### Set problem
Rewrite the rows below, swapping every "segment" for "section" and leaving everything else unchanged.
--- Begin Data lines ---
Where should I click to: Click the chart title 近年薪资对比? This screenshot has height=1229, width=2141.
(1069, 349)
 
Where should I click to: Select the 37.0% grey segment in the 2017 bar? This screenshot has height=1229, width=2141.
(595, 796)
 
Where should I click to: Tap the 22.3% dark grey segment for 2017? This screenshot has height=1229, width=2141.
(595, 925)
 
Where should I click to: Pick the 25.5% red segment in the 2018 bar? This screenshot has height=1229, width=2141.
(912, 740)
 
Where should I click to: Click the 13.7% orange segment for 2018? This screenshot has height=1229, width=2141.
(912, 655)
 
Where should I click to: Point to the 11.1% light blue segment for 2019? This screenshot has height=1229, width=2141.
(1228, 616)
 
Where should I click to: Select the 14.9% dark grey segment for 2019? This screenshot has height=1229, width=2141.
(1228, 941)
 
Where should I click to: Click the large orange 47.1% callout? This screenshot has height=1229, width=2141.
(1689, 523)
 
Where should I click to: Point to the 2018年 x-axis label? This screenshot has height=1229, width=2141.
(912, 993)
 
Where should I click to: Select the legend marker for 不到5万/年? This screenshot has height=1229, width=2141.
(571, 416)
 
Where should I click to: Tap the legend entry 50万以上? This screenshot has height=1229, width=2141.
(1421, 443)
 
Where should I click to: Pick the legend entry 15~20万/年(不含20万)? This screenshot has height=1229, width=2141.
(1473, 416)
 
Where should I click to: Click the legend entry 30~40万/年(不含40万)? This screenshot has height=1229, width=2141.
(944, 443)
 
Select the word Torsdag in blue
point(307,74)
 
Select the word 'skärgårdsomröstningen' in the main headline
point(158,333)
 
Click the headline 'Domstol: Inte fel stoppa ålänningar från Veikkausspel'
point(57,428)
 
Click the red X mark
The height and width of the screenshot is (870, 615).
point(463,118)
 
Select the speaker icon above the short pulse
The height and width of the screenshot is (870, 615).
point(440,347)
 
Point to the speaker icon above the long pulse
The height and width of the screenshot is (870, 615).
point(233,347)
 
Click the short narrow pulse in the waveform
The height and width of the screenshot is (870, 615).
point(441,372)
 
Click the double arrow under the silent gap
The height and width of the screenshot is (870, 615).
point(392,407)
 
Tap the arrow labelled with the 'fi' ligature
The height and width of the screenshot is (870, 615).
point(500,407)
--- End Data lines ---
### Exercise answer
Where should I click to: Click the chart title 近年薪资对比? This screenshot has height=1229, width=2141.
(1069, 349)
 
Where should I click to: Select the 37.0% grey section in the 2017 bar? This screenshot has height=1229, width=2141.
(595, 796)
 
Where should I click to: Tap the 22.3% dark grey section for 2017? This screenshot has height=1229, width=2141.
(595, 925)
 
Where should I click to: Pick the 25.5% red section in the 2018 bar? This screenshot has height=1229, width=2141.
(912, 740)
 
Where should I click to: Click the 13.7% orange section for 2018? This screenshot has height=1229, width=2141.
(912, 655)
 
Where should I click to: Point to the 11.1% light blue section for 2019? This screenshot has height=1229, width=2141.
(1228, 616)
 
Where should I click to: Select the 14.9% dark grey section for 2019? This screenshot has height=1229, width=2141.
(1228, 941)
 
Where should I click to: Click the large orange 47.1% callout? This screenshot has height=1229, width=2141.
(1689, 523)
 
Where should I click to: Point to the 2018年 x-axis label? This screenshot has height=1229, width=2141.
(912, 993)
 
Where should I click to: Select the legend marker for 不到5万/年? This screenshot has height=1229, width=2141.
(571, 416)
 
Where should I click to: Tap the legend entry 50万以上? This screenshot has height=1229, width=2141.
(1421, 443)
 
Where should I click to: Pick the legend entry 15~20万/年(不含20万)? This screenshot has height=1229, width=2141.
(1473, 416)
 
Where should I click to: Click the legend entry 30~40万/年(不含40万)? This screenshot has height=1229, width=2141.
(944, 443)
 
Select the word Torsdag in blue
point(307,74)
 
Select the word 'skärgårdsomröstningen' in the main headline
point(158,333)
 
Click the headline 'Domstol: Inte fel stoppa ålänningar från Veikkausspel'
point(57,428)
 
Click the red X mark
The height and width of the screenshot is (870, 615).
point(463,118)
 
Select the speaker icon above the short pulse
The height and width of the screenshot is (870, 615).
point(440,347)
 
Point to the speaker icon above the long pulse
The height and width of the screenshot is (870, 615).
point(233,347)
 
Click the short narrow pulse in the waveform
The height and width of the screenshot is (870, 615).
point(441,372)
 
Click the double arrow under the silent gap
The height and width of the screenshot is (870, 615).
point(392,407)
 
Tap the arrow labelled with the 'fi' ligature
The height and width of the screenshot is (870, 615).
point(500,407)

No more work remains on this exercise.